▸ Stored data:
=====

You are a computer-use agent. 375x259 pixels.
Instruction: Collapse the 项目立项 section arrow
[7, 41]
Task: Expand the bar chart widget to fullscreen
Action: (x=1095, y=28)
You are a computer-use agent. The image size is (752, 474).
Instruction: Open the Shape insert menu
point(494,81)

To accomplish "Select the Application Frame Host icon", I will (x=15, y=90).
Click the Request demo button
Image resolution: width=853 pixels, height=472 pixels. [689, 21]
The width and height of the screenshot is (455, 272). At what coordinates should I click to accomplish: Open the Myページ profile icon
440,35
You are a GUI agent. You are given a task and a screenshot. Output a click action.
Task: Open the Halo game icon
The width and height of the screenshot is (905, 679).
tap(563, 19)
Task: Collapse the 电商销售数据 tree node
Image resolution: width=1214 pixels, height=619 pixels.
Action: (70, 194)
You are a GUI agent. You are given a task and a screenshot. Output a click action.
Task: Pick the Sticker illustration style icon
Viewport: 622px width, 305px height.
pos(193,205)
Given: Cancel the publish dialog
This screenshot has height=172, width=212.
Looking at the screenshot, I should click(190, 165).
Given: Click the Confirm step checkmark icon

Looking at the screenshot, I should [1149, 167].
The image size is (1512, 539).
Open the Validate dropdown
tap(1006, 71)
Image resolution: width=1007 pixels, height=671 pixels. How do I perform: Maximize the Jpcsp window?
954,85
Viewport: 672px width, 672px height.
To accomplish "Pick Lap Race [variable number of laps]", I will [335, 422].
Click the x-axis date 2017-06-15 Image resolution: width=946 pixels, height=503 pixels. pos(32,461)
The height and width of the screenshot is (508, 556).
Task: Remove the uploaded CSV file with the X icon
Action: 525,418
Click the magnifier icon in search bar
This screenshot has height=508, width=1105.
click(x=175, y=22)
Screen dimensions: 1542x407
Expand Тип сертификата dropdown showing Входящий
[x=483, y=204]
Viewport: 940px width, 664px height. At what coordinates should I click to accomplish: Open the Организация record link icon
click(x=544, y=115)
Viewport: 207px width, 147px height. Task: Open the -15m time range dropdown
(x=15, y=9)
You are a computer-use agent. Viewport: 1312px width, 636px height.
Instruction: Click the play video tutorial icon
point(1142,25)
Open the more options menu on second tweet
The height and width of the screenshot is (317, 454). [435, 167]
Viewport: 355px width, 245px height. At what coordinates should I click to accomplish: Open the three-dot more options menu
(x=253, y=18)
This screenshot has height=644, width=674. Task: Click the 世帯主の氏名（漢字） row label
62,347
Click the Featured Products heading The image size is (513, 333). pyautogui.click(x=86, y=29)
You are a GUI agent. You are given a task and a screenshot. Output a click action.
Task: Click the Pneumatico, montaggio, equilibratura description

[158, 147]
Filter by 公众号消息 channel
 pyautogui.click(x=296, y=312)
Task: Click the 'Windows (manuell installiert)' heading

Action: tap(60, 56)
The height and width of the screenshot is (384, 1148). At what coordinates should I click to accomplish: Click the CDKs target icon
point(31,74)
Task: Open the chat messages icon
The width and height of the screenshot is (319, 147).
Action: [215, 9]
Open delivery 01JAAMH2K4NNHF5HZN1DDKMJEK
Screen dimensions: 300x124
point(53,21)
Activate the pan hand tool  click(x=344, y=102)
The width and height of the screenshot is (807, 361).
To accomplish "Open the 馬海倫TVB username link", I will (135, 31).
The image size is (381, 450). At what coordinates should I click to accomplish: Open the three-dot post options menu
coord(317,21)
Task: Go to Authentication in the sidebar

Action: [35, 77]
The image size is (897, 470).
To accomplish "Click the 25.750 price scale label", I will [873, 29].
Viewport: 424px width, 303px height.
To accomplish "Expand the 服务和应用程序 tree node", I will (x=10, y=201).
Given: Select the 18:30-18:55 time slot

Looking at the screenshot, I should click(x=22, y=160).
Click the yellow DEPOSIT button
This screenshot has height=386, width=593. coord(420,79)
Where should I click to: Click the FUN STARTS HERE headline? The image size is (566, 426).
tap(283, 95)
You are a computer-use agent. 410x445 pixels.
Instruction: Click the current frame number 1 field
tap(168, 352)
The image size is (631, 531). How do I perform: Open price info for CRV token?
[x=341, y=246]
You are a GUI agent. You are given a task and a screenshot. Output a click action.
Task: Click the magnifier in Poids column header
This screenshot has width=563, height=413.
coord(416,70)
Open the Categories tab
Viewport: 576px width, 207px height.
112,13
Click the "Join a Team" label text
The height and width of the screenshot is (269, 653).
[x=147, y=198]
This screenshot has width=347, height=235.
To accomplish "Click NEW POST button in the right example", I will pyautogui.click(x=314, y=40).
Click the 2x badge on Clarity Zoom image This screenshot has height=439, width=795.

=====

▸ Problem description: List all lines above in which the string "magnifier" appears.

▸ Solved problem:
Click the magnifier icon in search bar
Task: Click the magnifier in Poids column header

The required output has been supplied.